In the small apartment block I live in, we all take care of our own bins. Nobody from the eight flats here takes anyone else’s garbage out to the kerb or back in the next morning. It’s not that kind of place. Why isn’t it that kind of place? Because when I first moved in (and didn’t know it was bin night), I realised this wasn’t something people did. So I didn’t drag in anyone else’s bin the following week, or even close the lids so they wouldn’t fill up with rain.
Now, a year later, there’s been almost an entire change of tenants. I’ve been here the second-longest of the eight. And we still don’t take care of each other’s bins. The whole place is like the ‘Ship of Theseus’, but with poor community spirit instead of planks of wood. We cycle humans in and out, but somehow a specific culture remains.
My personal experience of this phenomenon sheds a new light on the mystery of how a football team can maintain a commitment to shooting themselves in the foot at the final stretch of a game for more than a century (with one statistical outlier). It has also helped me understand how workplaces can get stuck in a certain way of thinking and doing things, even after there’s been a 100% turnover of staff.
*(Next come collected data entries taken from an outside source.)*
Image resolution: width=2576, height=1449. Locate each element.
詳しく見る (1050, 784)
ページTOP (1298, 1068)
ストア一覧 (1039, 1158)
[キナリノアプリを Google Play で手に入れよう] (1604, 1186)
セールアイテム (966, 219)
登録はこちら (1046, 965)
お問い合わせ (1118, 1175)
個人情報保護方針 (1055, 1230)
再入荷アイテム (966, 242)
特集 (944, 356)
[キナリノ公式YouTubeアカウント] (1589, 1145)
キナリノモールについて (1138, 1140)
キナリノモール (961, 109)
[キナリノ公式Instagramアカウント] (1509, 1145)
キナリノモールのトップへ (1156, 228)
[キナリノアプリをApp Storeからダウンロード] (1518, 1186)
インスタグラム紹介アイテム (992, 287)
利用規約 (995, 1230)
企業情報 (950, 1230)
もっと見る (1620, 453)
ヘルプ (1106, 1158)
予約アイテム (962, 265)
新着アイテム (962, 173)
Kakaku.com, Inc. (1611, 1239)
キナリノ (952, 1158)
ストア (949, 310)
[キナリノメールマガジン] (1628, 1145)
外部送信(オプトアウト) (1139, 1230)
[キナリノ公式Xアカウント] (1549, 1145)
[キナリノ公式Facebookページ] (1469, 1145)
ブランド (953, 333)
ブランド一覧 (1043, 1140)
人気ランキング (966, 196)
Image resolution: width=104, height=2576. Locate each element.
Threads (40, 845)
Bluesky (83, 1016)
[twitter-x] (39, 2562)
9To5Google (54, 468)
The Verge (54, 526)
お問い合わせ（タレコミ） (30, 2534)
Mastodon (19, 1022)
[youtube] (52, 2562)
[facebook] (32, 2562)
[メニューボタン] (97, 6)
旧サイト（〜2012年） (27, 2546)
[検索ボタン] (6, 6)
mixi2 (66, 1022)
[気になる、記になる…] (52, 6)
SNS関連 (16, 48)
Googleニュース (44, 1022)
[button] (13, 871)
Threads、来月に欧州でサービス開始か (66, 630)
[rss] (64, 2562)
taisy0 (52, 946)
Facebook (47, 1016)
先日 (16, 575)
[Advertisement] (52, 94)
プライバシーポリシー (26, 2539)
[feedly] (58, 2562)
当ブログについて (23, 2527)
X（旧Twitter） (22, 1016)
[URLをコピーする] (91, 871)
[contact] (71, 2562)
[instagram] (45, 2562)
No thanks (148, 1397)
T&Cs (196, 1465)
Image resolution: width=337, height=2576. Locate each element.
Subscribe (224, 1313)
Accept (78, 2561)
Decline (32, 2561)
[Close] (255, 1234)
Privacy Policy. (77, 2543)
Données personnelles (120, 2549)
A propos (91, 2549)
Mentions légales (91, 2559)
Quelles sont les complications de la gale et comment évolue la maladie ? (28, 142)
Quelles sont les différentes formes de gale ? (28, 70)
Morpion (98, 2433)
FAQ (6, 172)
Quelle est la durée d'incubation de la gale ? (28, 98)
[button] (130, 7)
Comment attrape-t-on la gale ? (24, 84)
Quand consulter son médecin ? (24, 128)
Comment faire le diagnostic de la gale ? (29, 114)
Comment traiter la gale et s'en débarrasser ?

Because this is a block of flats rather than a business, it can’t be explained away by selection bias on the part of an employer. As my previous experience as a diligent bin-helper shows, it isn’t as though people are being chosen to live in these apartments because of municipal selfishness. Instead, newcomers to the complex are conforming to existing structures, in part because there’s no overt discussion between us and partially because it’s easier to not anonymously help someone else.
(On the other hand, people tend to get their emptied wheelies back in the bin room quickly because if you don’t, the local council sends everyone a scolding letter. Which really just generates more rubbish, but that’s a separate issue.)
What does this mean for a company trying to reshape their culture? Probably something about communicating effectively with the relevant stakeholders, focusing on building buy-in from the most reluctant people and ensuring said changes are explicitly aligned with business goals so they’re not seen as lip service or tokenism.
And make sure your new employees don’t fall into the old habits of your change-resistant old hands. Otherwise you’re just recycling garbage without rinsing the bottles.